Verda Nano Setiawan, CNBC Indonesia
Senin, 25/04/2022 19:35 WIB
Foto: Infografis/RI Habiskan Ratusan Triliun Demi Subsidi Energi Setiap Tahun/Arie Pratama

Jakarta, CNBC Indonesia - Kementerian Koordinator Bidang Perekonomian menyebut bahwa lonjakan penerimaan negara dari sektor hulu minyak dan gas bumi (migas) tetap tidak akan mencukupi untuk menambal kekurangan subsidi Bahan Bakar Minyak (BBM) tahun ini.

Deputi III Bidang Koordinasi Pengembangan Usaha BUMN, Riset, dan Inovasi Kemenko Perekonomian Montty Girianna mengatakan bahwa penerimaan negara dari sektor hulu migas tidak akan mencukupi untuk mengimplementasikan kebijakan subsidi silang.

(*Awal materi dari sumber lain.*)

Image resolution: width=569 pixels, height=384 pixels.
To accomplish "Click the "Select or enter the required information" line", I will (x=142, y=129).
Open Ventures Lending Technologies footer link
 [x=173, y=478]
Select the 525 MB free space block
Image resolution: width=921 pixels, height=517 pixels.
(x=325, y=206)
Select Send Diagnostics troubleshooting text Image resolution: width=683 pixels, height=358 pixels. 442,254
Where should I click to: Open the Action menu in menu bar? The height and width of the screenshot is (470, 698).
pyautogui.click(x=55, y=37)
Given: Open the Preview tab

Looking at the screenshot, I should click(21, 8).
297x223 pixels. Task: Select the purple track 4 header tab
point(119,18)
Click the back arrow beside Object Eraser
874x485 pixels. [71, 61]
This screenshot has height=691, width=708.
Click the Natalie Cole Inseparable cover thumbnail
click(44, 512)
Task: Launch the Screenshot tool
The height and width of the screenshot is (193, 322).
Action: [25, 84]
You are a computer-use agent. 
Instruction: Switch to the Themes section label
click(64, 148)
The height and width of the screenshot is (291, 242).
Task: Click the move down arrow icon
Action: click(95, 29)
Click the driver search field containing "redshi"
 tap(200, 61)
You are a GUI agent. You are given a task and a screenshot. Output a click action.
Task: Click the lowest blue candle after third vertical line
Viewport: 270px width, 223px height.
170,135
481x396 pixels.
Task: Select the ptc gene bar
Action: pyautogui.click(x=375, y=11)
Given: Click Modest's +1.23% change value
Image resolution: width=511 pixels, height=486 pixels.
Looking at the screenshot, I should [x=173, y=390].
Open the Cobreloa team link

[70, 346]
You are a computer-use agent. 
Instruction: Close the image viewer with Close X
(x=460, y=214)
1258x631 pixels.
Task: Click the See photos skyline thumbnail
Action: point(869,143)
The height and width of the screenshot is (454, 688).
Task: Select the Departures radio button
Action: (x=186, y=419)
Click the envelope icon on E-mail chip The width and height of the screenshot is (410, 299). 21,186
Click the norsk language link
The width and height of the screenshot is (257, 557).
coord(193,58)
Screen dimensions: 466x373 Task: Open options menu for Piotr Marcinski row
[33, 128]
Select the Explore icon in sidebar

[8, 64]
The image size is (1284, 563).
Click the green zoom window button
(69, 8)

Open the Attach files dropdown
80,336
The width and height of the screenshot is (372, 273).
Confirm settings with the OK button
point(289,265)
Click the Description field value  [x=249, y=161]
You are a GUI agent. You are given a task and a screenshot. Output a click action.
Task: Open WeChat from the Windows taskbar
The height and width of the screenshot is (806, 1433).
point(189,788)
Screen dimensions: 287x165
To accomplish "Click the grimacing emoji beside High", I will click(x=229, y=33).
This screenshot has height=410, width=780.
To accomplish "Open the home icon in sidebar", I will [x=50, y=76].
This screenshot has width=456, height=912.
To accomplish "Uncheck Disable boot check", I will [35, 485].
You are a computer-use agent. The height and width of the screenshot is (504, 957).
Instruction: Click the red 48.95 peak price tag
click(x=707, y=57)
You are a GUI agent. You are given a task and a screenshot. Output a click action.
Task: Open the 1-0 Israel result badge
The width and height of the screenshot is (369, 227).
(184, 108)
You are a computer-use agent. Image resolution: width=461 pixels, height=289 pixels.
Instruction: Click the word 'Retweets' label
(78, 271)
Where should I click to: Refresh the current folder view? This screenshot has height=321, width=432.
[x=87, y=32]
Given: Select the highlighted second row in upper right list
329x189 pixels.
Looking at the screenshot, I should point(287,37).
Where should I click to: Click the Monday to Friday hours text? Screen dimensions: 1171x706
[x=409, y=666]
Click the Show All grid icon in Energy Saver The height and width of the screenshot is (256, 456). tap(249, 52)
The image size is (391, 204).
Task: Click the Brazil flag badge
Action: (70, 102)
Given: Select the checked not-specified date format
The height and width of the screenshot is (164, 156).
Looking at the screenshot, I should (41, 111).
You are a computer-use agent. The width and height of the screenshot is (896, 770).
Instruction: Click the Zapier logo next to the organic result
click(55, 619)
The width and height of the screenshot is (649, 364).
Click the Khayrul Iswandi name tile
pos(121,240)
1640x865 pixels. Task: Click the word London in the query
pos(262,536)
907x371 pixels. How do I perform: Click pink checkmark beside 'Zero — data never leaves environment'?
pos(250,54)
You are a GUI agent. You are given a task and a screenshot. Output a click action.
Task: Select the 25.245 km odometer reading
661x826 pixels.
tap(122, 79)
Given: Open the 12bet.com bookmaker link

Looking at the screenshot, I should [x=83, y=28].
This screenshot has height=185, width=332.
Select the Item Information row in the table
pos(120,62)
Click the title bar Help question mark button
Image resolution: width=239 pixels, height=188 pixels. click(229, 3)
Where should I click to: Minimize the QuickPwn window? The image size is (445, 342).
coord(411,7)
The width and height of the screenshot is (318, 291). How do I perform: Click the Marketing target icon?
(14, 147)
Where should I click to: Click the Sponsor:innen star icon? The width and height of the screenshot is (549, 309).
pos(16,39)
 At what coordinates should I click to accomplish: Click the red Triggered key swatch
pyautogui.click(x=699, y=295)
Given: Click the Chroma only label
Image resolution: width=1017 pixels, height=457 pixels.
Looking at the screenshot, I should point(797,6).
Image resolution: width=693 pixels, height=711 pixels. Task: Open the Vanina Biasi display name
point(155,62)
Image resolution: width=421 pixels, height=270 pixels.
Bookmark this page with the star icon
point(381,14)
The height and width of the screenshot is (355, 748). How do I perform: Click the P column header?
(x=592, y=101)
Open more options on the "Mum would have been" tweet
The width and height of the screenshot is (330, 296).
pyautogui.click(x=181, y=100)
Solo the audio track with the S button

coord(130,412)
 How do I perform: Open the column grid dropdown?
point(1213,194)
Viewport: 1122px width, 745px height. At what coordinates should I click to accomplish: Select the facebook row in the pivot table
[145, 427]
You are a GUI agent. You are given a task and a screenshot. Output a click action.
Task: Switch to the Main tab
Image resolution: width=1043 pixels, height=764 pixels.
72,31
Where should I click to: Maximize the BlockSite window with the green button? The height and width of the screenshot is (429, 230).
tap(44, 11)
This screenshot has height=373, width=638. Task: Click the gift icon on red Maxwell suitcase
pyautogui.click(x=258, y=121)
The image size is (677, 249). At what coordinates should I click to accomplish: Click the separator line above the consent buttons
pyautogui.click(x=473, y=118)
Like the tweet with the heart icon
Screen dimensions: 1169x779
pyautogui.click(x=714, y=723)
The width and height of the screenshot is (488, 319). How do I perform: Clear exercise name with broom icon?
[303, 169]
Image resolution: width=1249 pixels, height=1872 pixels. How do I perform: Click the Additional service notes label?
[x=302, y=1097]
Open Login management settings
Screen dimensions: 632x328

Sekalipun, imbuhnya, negara mendapat 'durian runtuh' dari komoditas energi hingga Rp 100 triliun.

"Nggak cukup, kita hitung-hitungan misalnya ada windfall, pajak dan PNBP dari migas mungkin Rp 100 triliun. Sedangkan kita lihat kenaikan ICP sampai US$ 100 per barel. Itu kan butuh tambahan sekitar Rp 270 triliun. Jadi, kalaupun ada windfall Rp 100 triliun itu masih kurang," katanya dalam acara Energy Corner Squawk Box CNBC Indonesia, Senin (25/4/2022).


Menurut Montty, windfall profit dari sektor energi memang akan dimanfaatkan sebesar-besarnya untuk negara. Namun demikian, jumlahnya masih kurang jika harus untuk menambal beban subsidi yang bengkak.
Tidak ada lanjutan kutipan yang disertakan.